From left to right: Startup veteran and consultant Sharmilli Ghosh; Madrona Venture Group Partner Sudip Chakrabarti; Pioneer Square Labs Managing Director Julie Sandler; and Huntington Hill Ventures Managing Partner Sharon Richardson Howell. (GeekWire Photo / Taylor Soper)

In a lot of ways, it doesn’t make much sense to leave a high-paying job at a big tech company and join a scrappy little startup. You’ve got a fat paycheck; job security; excellent benefits; work-life balance; and an opportunity to work on game-changing technology.

So as a startup founder, how do you convince people to join your ship and help start the next Google or Microsoft or Amazon?

“You have to sell them on the experience they’re going to get,” Sudip Chakrabarti, partner at Madrona Venture Group, said during a panel discussion Thursday hosted by TiE Seattle at Create33 in Seattle. “Yes, you can go to Amazon. Or you can come to the startup and really own something holistically and really grow.”

Early-stage startups can’t compete on salary. It has to be about the mission and the opportunity.

“To be responsible for success and failure in the most acute of ways — there’s nothing like that at a big company,” said Julie Sandler, managing director at Pioneer Square Labs. “Some of the best rising stars at startups in our portfolio just embrace the adrenaline and the risk and the uncertainty and the ownership that goes along with that — ownership in every sense of the word.”

There’s also a difference between starting something from scratch — “you have to be somewhat irrational and crazy to do it,” Chakrabarti said — or joining a company that already has some momentum.
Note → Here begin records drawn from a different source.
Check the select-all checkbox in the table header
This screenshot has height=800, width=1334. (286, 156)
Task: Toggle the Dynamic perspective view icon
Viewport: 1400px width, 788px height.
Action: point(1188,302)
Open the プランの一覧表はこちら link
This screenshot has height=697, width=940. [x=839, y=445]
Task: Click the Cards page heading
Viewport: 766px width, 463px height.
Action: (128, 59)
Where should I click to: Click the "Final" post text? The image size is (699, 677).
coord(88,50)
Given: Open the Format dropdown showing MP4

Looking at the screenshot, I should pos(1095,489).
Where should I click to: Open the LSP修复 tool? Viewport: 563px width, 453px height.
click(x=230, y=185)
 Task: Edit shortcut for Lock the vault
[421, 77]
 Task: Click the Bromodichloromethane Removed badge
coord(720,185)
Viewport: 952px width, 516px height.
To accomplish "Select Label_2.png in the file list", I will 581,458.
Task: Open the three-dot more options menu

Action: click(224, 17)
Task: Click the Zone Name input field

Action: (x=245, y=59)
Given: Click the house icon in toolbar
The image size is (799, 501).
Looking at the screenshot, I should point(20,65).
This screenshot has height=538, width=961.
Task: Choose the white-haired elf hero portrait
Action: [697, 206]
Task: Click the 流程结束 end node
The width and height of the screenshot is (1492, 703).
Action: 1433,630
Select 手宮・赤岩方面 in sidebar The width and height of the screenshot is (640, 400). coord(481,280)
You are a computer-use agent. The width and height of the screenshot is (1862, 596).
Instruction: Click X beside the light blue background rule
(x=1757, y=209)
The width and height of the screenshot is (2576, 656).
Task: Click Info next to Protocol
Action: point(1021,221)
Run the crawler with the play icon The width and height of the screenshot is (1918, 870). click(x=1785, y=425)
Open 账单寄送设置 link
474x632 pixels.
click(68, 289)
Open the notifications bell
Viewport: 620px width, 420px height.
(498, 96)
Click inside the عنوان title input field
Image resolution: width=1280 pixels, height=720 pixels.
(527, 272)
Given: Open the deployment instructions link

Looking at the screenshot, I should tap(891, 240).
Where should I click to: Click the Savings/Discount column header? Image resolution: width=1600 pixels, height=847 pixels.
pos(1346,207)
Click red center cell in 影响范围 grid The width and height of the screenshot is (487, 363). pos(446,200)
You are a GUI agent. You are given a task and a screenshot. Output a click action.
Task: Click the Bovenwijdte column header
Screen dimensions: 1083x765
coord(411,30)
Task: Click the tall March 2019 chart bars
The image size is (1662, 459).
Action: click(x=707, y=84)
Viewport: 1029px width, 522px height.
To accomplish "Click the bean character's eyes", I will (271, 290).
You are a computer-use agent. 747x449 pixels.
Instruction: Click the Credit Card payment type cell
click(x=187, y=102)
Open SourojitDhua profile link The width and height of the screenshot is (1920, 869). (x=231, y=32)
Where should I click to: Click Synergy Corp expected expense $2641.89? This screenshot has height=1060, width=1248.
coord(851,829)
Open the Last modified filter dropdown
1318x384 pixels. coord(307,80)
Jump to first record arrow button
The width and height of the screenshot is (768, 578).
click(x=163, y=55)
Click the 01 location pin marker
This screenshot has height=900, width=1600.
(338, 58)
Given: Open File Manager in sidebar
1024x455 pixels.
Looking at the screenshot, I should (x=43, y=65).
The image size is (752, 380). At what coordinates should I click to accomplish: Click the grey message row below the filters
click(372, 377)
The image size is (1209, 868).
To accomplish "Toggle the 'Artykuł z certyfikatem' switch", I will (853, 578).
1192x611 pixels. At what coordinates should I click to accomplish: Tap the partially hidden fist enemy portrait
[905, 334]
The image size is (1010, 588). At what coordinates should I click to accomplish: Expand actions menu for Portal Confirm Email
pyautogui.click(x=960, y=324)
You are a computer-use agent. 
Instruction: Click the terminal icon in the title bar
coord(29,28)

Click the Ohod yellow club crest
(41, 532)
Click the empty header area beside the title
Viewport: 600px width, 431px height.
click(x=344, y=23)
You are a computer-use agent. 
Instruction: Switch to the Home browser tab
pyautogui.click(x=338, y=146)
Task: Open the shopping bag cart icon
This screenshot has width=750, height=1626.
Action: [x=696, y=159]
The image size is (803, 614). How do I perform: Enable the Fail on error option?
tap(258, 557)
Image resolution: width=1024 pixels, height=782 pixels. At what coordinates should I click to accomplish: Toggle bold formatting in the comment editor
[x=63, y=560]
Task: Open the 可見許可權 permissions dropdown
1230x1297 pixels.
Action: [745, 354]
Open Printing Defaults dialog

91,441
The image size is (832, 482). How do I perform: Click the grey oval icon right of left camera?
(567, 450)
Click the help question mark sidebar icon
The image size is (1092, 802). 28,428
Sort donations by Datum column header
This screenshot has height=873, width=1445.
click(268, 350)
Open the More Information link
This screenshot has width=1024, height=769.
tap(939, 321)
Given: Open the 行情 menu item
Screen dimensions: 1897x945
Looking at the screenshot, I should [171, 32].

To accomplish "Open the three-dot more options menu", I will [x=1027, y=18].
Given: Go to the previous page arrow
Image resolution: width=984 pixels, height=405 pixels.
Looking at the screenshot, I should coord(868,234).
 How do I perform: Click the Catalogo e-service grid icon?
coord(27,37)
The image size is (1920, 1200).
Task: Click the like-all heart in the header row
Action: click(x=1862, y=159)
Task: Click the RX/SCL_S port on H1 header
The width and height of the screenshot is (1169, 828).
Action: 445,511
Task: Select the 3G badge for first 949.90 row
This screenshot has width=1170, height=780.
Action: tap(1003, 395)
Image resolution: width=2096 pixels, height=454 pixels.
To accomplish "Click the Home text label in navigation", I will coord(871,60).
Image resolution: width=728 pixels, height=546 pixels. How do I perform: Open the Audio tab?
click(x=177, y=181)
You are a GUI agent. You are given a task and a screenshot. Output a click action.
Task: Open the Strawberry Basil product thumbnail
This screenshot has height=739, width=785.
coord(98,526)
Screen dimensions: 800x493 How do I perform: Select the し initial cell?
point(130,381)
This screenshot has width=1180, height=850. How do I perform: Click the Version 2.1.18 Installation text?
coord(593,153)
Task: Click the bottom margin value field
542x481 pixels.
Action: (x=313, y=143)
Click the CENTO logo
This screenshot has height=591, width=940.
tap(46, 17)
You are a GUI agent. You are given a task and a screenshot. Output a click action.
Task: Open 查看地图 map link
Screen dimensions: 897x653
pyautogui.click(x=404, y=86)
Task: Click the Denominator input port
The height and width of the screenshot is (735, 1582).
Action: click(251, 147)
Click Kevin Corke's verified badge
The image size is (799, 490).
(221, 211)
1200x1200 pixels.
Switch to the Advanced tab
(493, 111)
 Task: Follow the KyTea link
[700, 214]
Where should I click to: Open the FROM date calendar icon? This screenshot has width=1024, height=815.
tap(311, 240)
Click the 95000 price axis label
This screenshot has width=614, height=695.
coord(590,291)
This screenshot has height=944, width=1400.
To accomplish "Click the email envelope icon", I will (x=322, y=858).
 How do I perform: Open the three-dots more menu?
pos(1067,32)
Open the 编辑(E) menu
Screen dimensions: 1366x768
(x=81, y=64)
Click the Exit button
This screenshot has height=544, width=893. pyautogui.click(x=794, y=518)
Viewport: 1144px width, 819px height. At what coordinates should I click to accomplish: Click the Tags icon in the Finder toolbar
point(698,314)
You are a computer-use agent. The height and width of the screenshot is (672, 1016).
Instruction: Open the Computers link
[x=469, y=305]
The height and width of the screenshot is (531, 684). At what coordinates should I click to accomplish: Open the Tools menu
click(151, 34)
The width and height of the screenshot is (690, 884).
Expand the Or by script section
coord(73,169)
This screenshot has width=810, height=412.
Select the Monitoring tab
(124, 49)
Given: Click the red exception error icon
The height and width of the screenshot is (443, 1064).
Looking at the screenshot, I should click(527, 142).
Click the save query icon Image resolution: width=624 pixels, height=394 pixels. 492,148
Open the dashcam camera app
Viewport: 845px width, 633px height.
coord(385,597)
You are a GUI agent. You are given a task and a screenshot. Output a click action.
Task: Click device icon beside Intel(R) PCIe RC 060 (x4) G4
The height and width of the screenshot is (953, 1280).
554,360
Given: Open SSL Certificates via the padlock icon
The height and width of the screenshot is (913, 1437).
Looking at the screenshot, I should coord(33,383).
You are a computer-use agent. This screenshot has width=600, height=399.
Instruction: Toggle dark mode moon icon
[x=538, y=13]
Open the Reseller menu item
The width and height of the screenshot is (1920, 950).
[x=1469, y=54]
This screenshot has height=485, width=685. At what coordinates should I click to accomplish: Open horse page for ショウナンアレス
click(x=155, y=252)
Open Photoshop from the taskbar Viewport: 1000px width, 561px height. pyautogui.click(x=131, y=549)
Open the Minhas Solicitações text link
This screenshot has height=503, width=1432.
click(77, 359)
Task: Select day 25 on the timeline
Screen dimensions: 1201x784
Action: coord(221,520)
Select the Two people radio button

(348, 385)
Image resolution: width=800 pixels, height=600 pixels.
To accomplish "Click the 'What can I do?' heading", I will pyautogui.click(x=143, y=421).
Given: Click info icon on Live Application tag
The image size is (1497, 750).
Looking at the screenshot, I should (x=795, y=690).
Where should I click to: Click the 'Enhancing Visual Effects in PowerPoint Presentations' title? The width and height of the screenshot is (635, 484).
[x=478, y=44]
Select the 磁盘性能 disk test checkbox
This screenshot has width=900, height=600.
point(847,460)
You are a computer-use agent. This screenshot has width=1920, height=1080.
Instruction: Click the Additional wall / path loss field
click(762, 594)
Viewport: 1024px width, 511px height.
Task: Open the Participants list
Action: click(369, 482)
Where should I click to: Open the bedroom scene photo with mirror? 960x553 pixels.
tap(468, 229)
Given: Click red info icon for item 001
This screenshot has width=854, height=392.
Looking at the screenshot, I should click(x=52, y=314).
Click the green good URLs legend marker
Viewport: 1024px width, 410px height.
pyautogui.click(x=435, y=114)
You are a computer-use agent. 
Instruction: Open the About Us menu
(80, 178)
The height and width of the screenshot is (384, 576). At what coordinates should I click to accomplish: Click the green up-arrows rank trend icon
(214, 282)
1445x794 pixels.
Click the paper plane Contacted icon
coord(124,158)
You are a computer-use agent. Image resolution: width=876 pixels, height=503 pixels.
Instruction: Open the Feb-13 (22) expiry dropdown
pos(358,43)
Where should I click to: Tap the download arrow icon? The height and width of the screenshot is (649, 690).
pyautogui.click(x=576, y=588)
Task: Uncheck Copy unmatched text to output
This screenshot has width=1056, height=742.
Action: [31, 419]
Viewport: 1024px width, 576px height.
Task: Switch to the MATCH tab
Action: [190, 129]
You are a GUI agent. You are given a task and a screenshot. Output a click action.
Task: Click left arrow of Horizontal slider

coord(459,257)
“When you’re joining a rocket ship that has all the potential in the world, a relatively untapped market, sheer opportunities and value creation for your customer — to own a big part of that business is a really exciting thing,” Sandler said. “It’s something that you won’t find at Amazon and Microsoft or companies that are further along.”

Seattle’s tech talent ranks among the world’s best. But many of the top engineers, product managers, marketers, and other workers end up at local corporations such as Amazon and Microsoft, or at one of the engineering outposts opened by Facebook, Google, Uber, Salesforce, and hundreds of other out-of-town tech companies.

Some theorize that the tech giants are sucking up would-be entrepreneurs, and ultimately hurting the region’s startup ecosystem. Seattle startups raised a record-high $3.59 billion last year but that still pales in comparison to other markets such as Silicon Valley, New York, Los Angeles, and Boston.

Sharon Richardson Howell, managing parter at Portland, Ore.-based Huntington Hill Ventures, said external factors such as cost-of-living can also impact nascent startups.

“I worry about things like the cost of housing in Seattle,” she said. “I wonder how much that funnel keeps up, because if you’re really relying on the fresh, young talent, it’s difficult to not lose that talent to places like Portland from Seattle because it’s really tough for them to get going. Living conditions are not great when you have to live with many people in an apartment.”

There are a number of groups in Seattle trying to pluck talent out of the big companies and get them into startup roles. Startup studios such as Pioneer Square Labs and Madrona Venture Labs, for example, incubate new ideas and match them with company builders.

A new program called Venture Out just launched this month and aims to be “the ultimate two-way door for founders working at large tech companies actively building their startup while still in their day job.”

“Seattle has more product and technical talent locked up in big companies than anywhere else in the world, and while we have the start of world class resources to help folks build or join a startup once they’ve made the leap out on their own, venturing out can still feel like a daunting one way door to folks,” Aviel Ginzburg, general partner at Founders’ Co-op and a mentor at Venture Out, said last month.

There are many folks bullish about the long-term potential of the Seattle startup scene — specifically, having the large companies act as a training ground for future entrepreneurs.

A group like Venture Out, for example, is betting that what happened with Microsoft will repeat itself with Amazon and other tech giants in the region. A recent GeekWire analysis showed that nearly 25 percent of CEOs leading startups on the GeekWire 200 — our index of top privately held tech startups in the Pacific Northwest — had previous experience at Microsoft, which was founded in 1975.